**Problem description:** Reproduce word for word the part of the essay below on artificial intelligence and commonsense, starting at "Most defenders of" and ending at "what Dreyfus says.".
BEGIN Passage given
There is a fundamental question in the field of Artificial Intelligence — what is Artificial Intelligence? What constitutes intelligence? When will a program be called intelligent? At the moment in artificial intelligence, the fields are not unified. We have hundreds of scientists pursuing different areas of AI - parallelism, evolutionary computing, image recognition, voice recognition and synthesis. Yet, none (with perhaps the exception of long-term robotic projects like Cog) attempt to model intelligence to a level of human capacitance. In order to deal with the question artificial intelligence, we are going to assume that we are attempting to create a program of such magnitude. We will ignore the computational limitations, since those will disappear in time.
One famous skeptic of AI, Dreyfus, says that a computer will never be intelligent unless it can display a good command of commonsense. Dreyfus then follows up by saying that computers will never be able to fully grasp commonsense, since much of our commonsense is on a 'know-how' basis. For example, the notion that one solid cannot easily penetrate another is commonsense, yet the knowledge required to ride a bicycle is not something you can gain from a book, or from someone telling you. You can only learn through experience. Dreyfus doesn't stop there, he suggests that all knowledge is received in such a way - when learning about an apple, for example, we learn how to use it, how to eat them, where to get them and many other things not immediately attainable without direct experience with them.
Now, current computers can only really 'represent' things (actually, that's all they do) - so how to take a skill, emotion, or something else equally abstract and change it into a series of 0s and 1s is close to impossible according to Dreyfus. This presents quite a large problem to the overall field of artificial intelligence, since it is very hard to contradict Dreyfus when assuming both of his premises are true - that general intelligence requires commonsense, or that commonsense requires know-how.
Most defenders of general intelligence AI (GIAI) agree with the first premise, but disagree with the second, stating that it is not impossible, merely very difficult to do. A good example of this is Doug Lenat's CYC Project - see the Does the Top-Down Approach or the Bottom-Up Approach Best Model the Human Brain? essay for more details. Such an approach, though, basically attempts at taking such knowledge and converting it into a computational form through human conversion. Therefore, I myself have to strongly agree with a lot of what Dreyfus says.
END Passage given
BEGIN Raw data
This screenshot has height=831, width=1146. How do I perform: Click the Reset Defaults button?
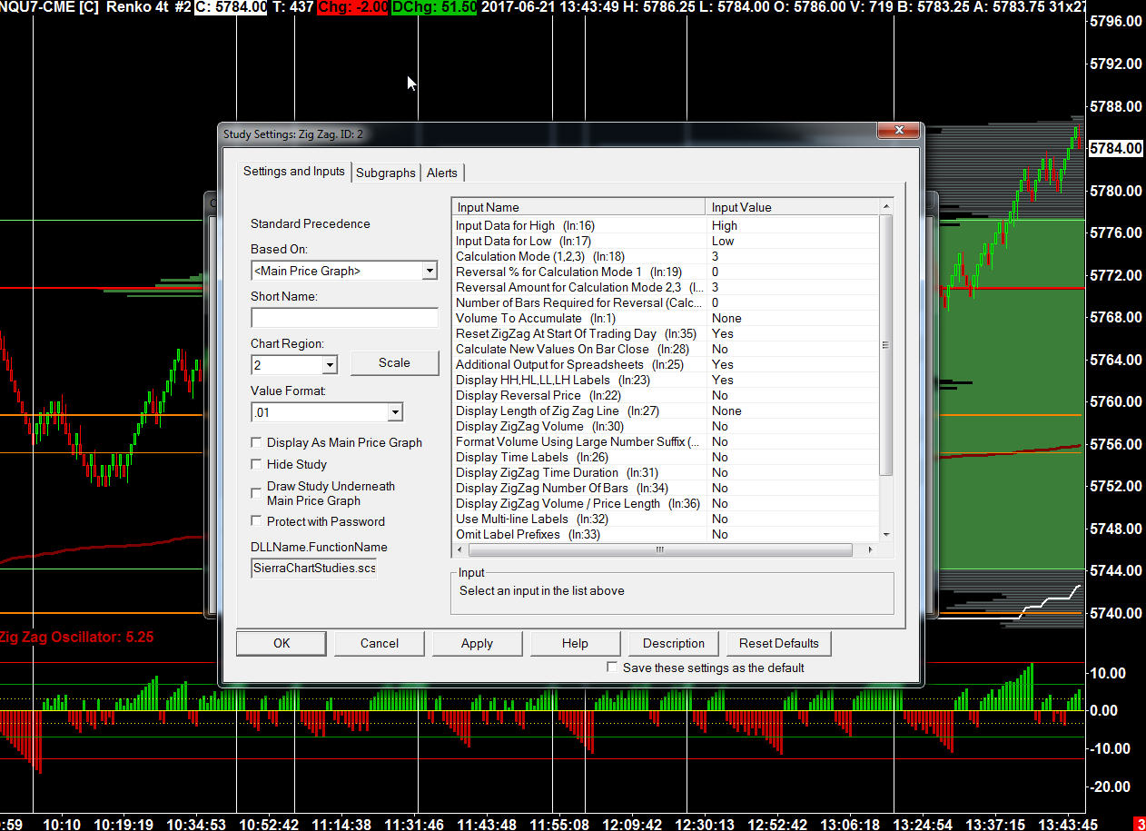[x=778, y=643]
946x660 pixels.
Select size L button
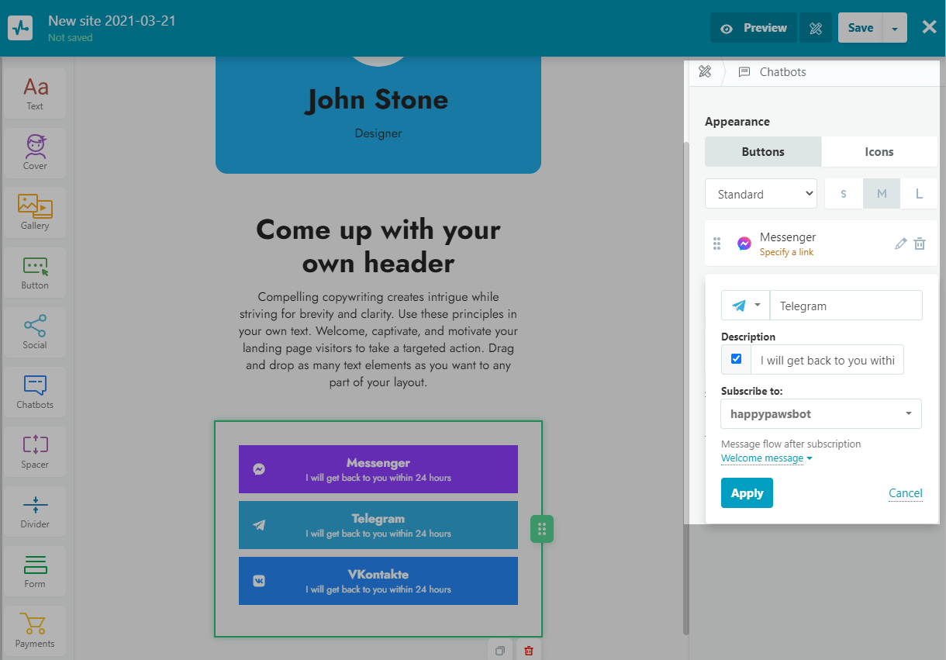[919, 194]
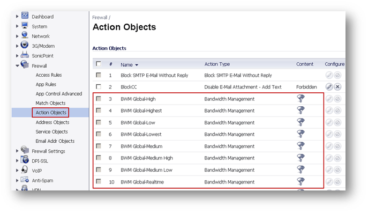Viewport: 368px width, 213px height.
Task: Click the 3G/Modem icon in sidebar
Action: 25,45
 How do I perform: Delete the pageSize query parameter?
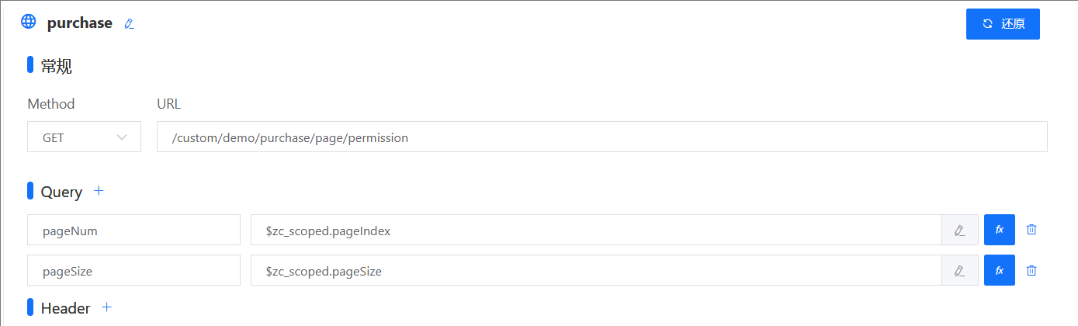point(1031,270)
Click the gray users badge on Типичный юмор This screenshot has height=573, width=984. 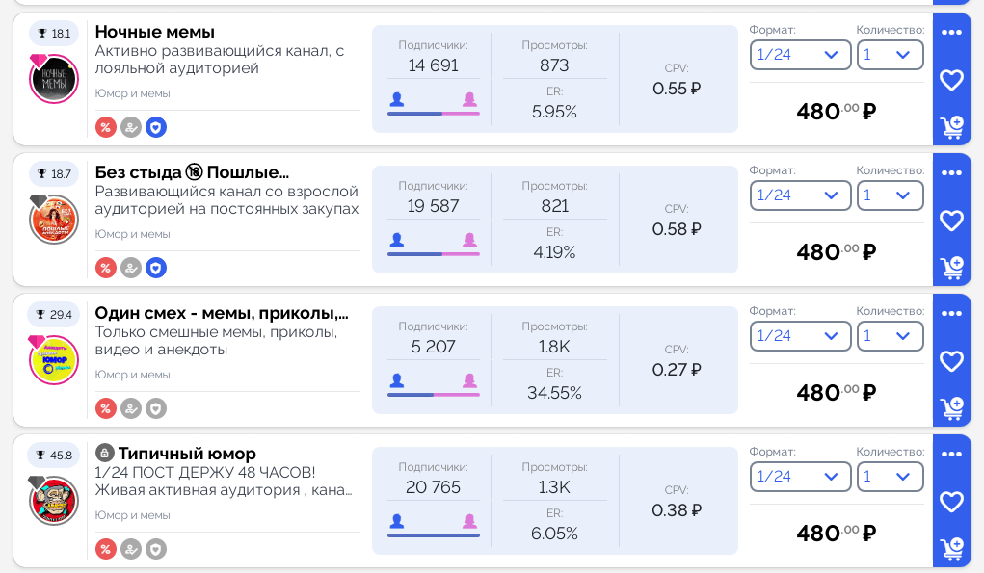coord(131,549)
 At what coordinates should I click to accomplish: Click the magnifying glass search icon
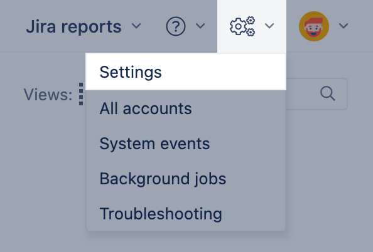[328, 94]
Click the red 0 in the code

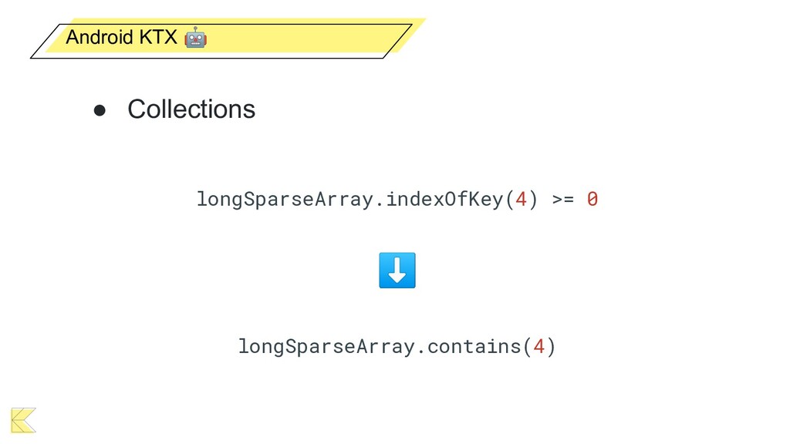592,199
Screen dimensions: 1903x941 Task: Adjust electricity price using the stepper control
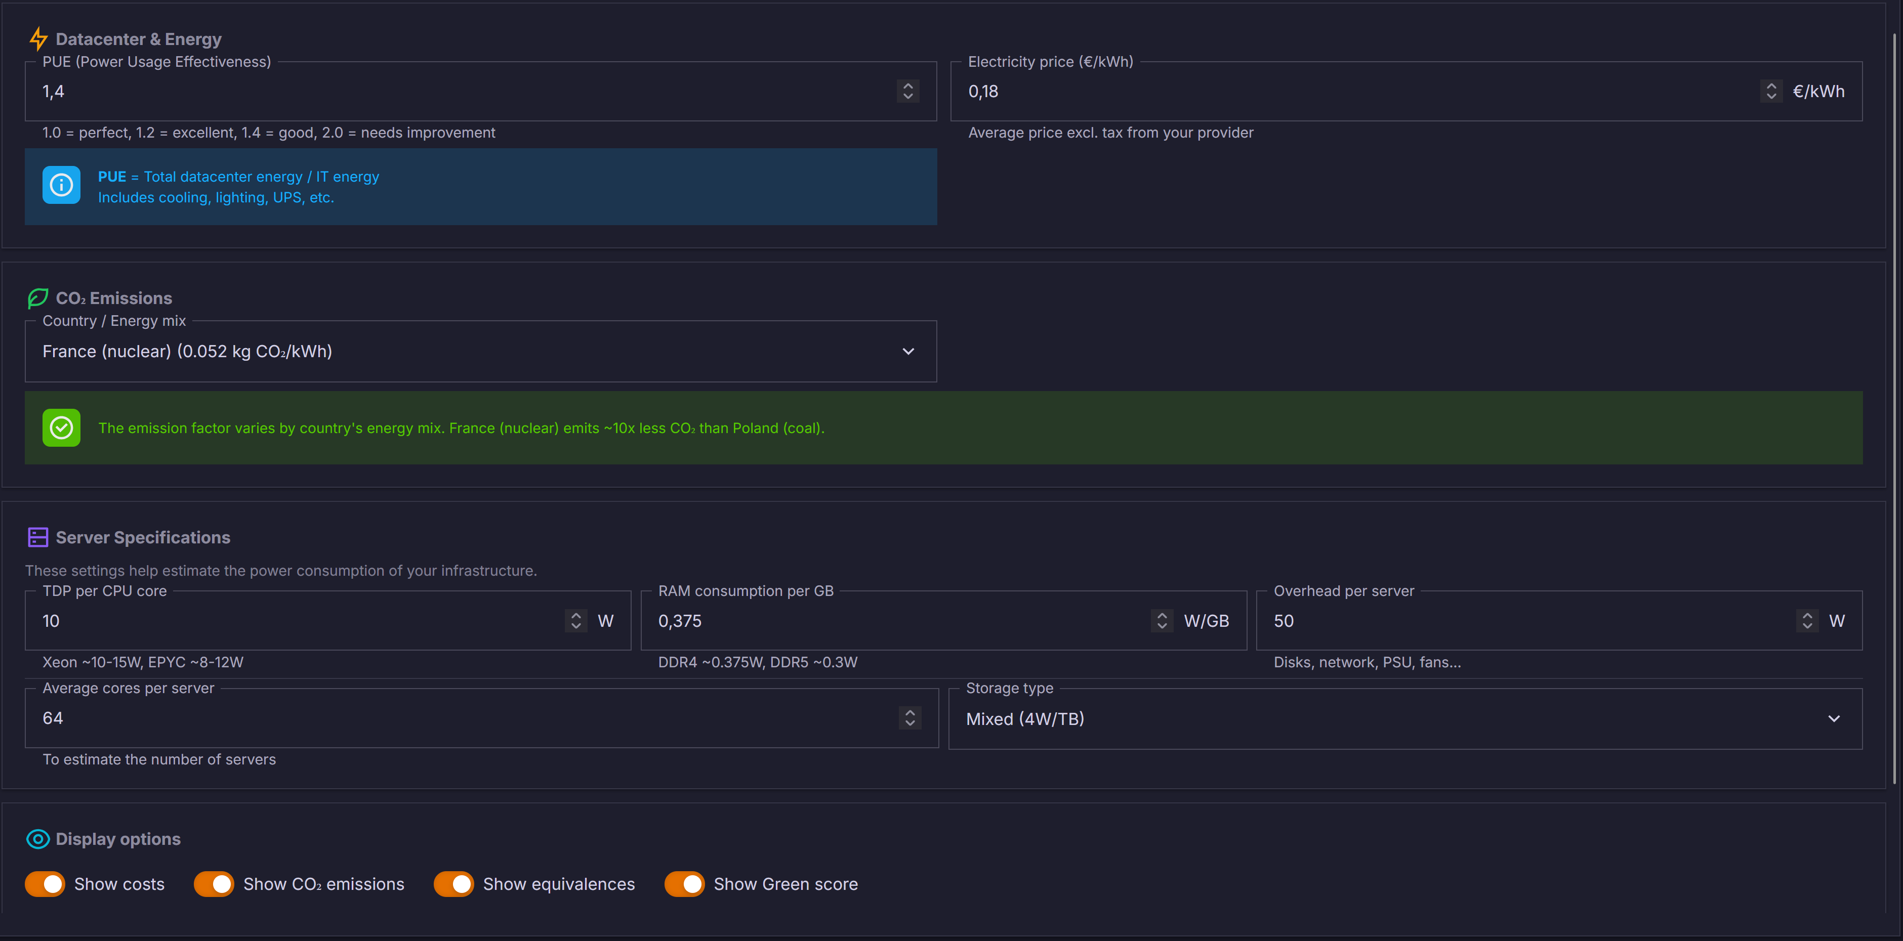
END Raw data
**Exercise answer:**
Most defenders of general intelligence AI (GIAI) agree with the first premise, but disagree with the second, stating that it is not impossible, merely very difficult to do. A good example of this is Doug Lenat's CYC Project - see the Does the Top-Down Approach or the Bottom-Up Approach Best Model the Human Brain? essay for more details. Such an approach, though, basically attempts at taking such knowledge and converting it into a computational form through human conversion. Therefore, I myself have to strongly agree with a lot of what Dreyfus says.